:: Work request ::
Collect all lines from the records below that include the word "computer".

:: Data supplied ::
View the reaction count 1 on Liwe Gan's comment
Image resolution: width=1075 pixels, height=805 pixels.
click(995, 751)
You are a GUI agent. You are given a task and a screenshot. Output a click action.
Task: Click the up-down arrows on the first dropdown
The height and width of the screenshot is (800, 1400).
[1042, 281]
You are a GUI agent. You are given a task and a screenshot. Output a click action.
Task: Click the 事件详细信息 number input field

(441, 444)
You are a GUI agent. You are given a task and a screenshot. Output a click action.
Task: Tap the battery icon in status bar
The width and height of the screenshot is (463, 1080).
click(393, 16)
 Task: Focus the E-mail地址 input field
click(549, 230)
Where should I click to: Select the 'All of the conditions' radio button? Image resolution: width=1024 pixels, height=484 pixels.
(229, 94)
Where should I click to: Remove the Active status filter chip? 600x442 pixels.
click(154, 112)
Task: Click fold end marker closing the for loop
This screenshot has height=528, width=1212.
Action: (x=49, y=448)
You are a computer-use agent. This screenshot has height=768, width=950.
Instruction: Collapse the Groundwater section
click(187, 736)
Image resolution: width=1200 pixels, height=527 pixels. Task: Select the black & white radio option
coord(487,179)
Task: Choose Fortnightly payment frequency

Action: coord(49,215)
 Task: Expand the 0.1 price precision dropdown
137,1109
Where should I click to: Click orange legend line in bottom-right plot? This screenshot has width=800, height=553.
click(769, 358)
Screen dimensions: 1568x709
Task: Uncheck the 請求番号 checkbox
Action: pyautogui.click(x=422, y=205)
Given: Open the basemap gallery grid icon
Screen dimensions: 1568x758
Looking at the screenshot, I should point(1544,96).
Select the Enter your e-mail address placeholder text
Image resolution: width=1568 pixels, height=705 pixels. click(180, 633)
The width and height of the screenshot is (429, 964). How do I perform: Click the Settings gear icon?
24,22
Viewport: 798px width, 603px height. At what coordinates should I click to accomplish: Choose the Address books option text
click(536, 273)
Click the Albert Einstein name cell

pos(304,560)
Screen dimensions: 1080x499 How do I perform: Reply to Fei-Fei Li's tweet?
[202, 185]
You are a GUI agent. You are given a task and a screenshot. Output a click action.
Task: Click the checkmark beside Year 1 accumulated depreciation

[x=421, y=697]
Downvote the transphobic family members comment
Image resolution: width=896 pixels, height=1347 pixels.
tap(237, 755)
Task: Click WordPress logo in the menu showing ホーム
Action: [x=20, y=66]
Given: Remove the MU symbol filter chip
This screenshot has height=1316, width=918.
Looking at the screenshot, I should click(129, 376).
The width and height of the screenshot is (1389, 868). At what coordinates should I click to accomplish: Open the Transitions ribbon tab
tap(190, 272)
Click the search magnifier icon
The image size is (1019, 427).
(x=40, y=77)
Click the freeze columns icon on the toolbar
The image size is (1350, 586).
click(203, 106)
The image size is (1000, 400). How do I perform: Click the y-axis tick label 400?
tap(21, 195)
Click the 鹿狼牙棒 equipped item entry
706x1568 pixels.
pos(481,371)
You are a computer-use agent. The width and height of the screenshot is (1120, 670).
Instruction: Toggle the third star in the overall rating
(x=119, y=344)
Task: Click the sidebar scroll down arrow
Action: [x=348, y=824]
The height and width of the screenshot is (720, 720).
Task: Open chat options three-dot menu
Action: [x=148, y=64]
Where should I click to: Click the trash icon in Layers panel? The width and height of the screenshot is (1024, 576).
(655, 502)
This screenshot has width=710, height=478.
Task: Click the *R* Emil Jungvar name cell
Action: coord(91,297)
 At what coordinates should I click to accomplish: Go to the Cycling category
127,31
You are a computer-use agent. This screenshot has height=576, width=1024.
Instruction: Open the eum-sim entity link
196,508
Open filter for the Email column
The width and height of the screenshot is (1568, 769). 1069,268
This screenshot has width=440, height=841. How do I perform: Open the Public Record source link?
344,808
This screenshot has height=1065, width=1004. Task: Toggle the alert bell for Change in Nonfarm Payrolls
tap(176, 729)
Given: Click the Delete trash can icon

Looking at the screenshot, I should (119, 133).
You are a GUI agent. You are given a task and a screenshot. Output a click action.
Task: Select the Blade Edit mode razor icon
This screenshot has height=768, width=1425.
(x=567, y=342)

:: Answer space ::
You are a computer-use agent. This screenshot has height=768, width=950.
You are a computer-use agent. The width and height of the screenshot is (1120, 670).
You are a computer-use agent. This screenshot has height=576, width=1024.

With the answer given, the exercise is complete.